- [EXERCISE PROMPT]:
Which lines in the records below contain the string "field"? Collect every one of them, with case counting.

— START PROVIDED INFORMATION —

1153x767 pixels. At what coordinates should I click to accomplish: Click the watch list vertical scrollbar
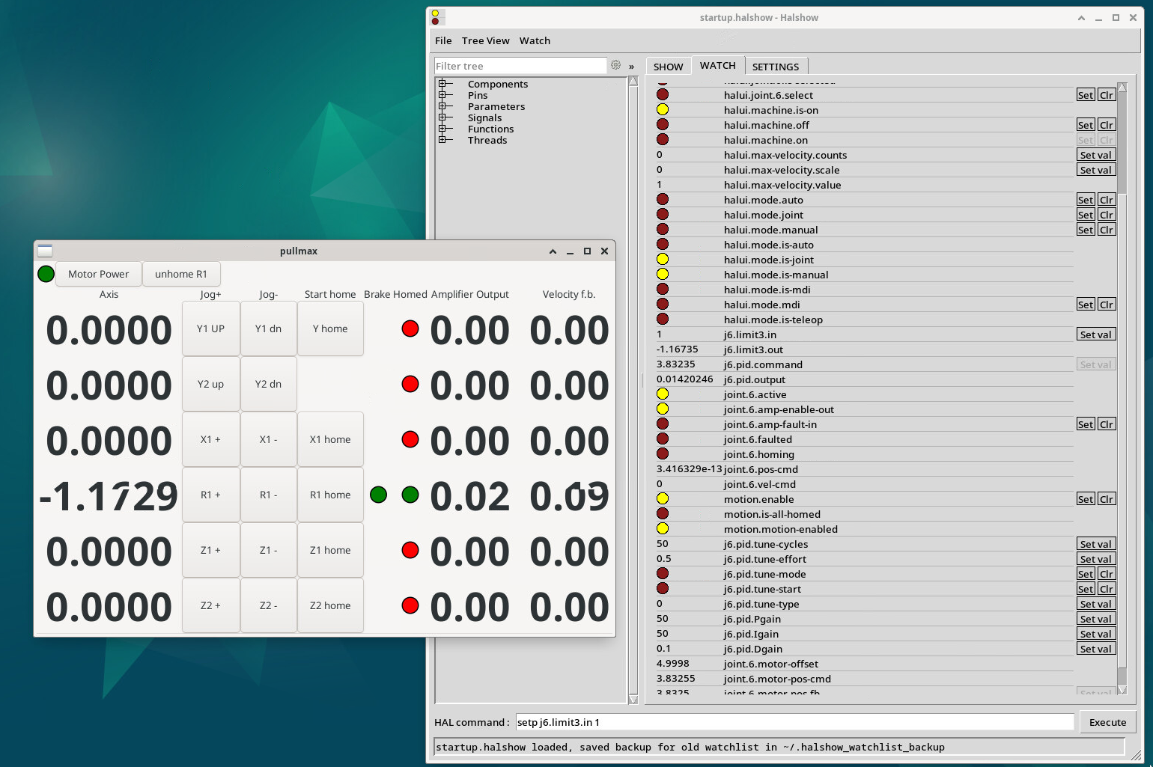tap(1122, 142)
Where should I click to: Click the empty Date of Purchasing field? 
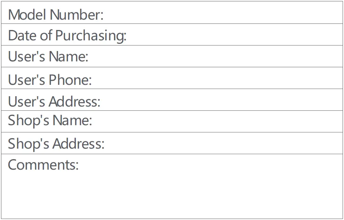[x=234, y=35]
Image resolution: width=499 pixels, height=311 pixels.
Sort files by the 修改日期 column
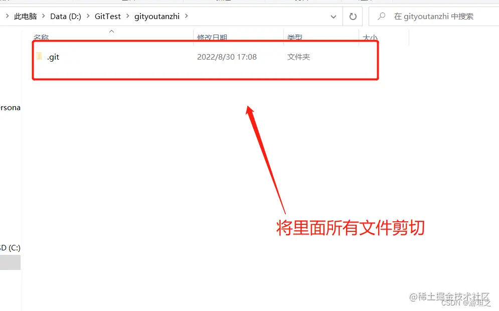(212, 38)
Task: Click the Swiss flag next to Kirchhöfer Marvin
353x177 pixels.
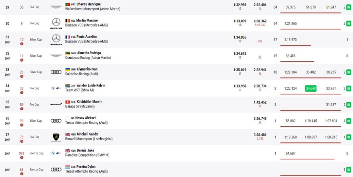Action: [68, 102]
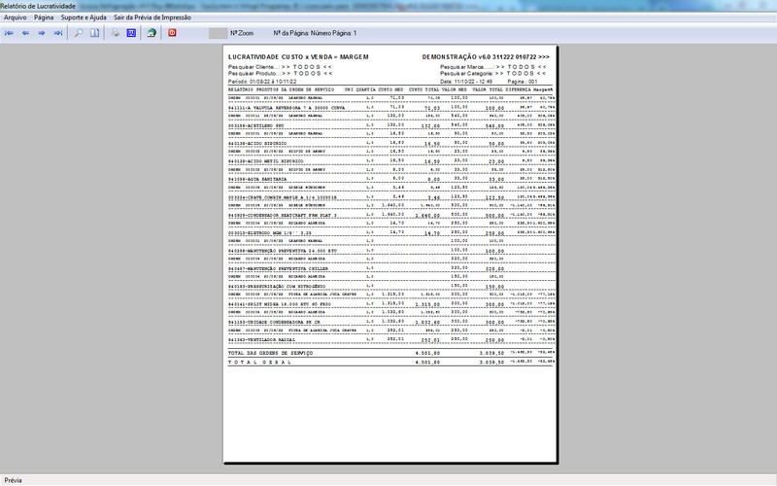Jump to the last page
This screenshot has height=486, width=777.
point(59,33)
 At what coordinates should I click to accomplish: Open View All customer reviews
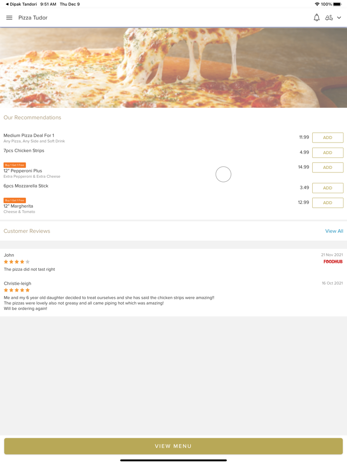click(334, 231)
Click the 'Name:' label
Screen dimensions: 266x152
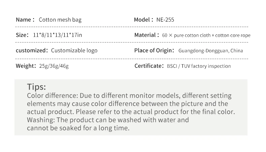[x=25, y=20]
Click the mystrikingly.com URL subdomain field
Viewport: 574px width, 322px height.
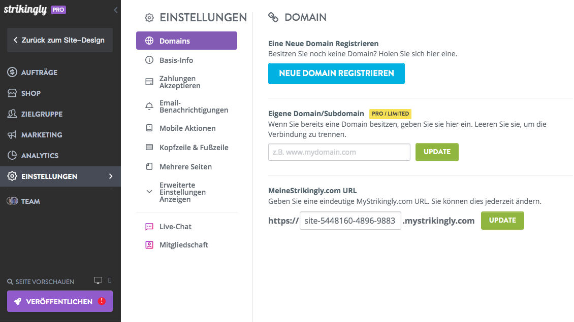pos(350,221)
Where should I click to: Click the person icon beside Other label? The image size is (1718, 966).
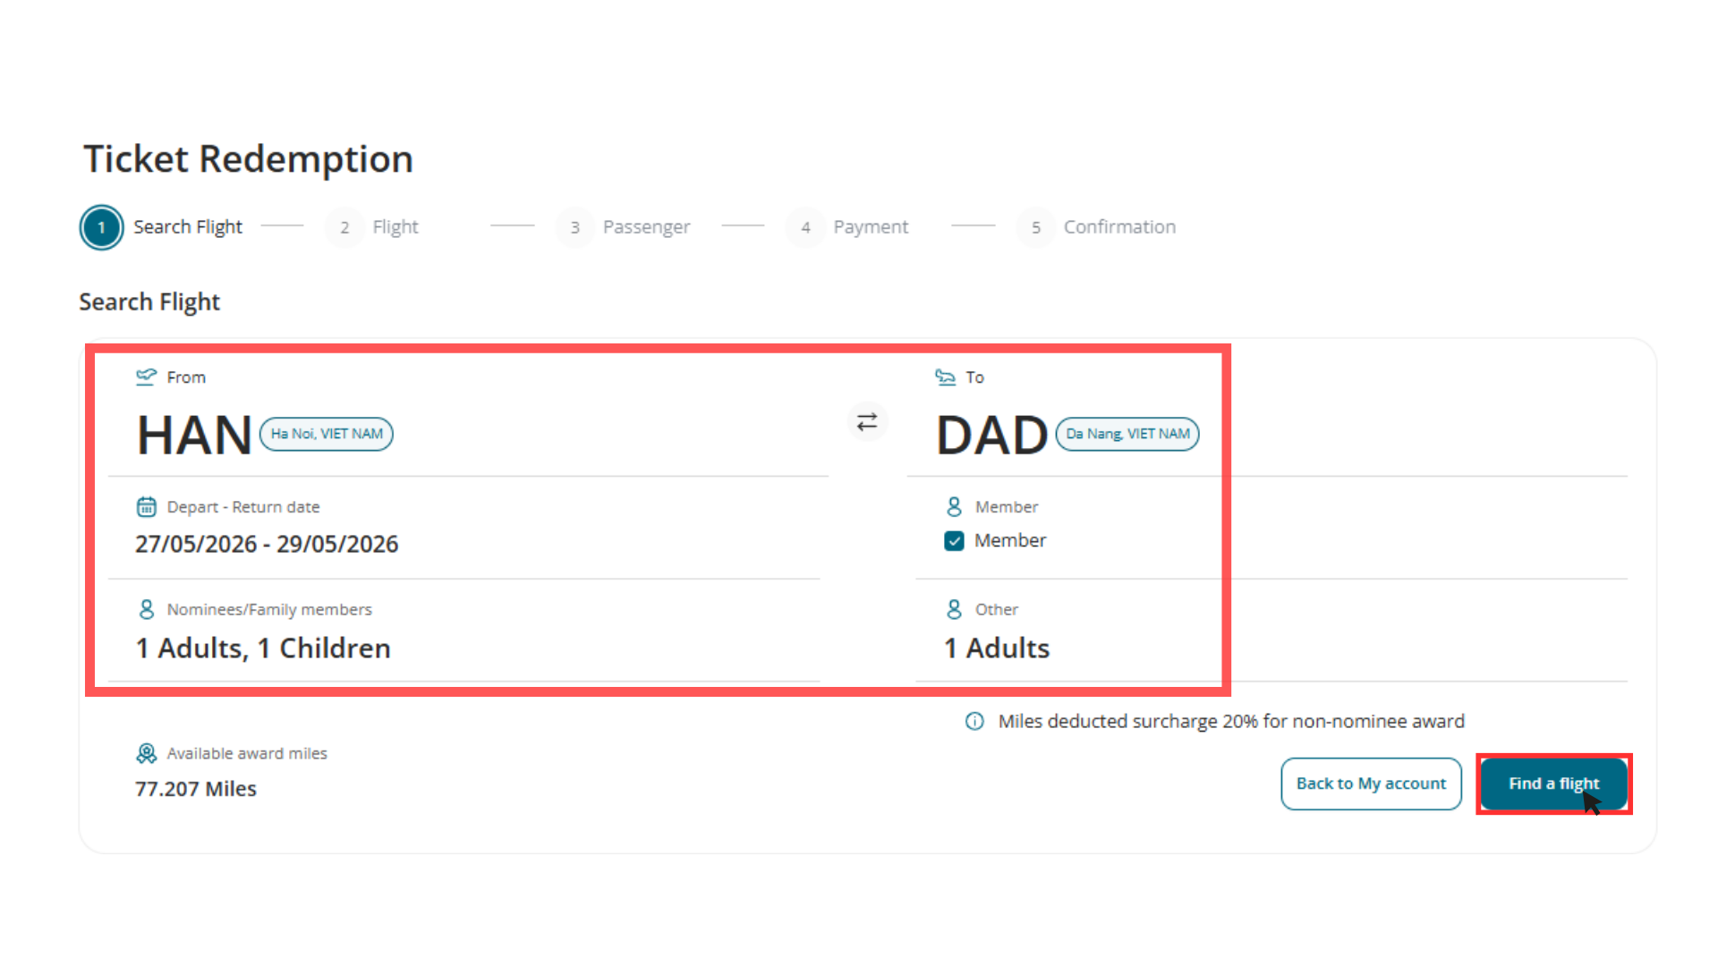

— END PROVIDED INFORMATION —

- [PROBLEM SOLUTION]:
Where should I click to: Click the empty Date of Purchasing field? 
Click the mystrikingly.com URL subdomain field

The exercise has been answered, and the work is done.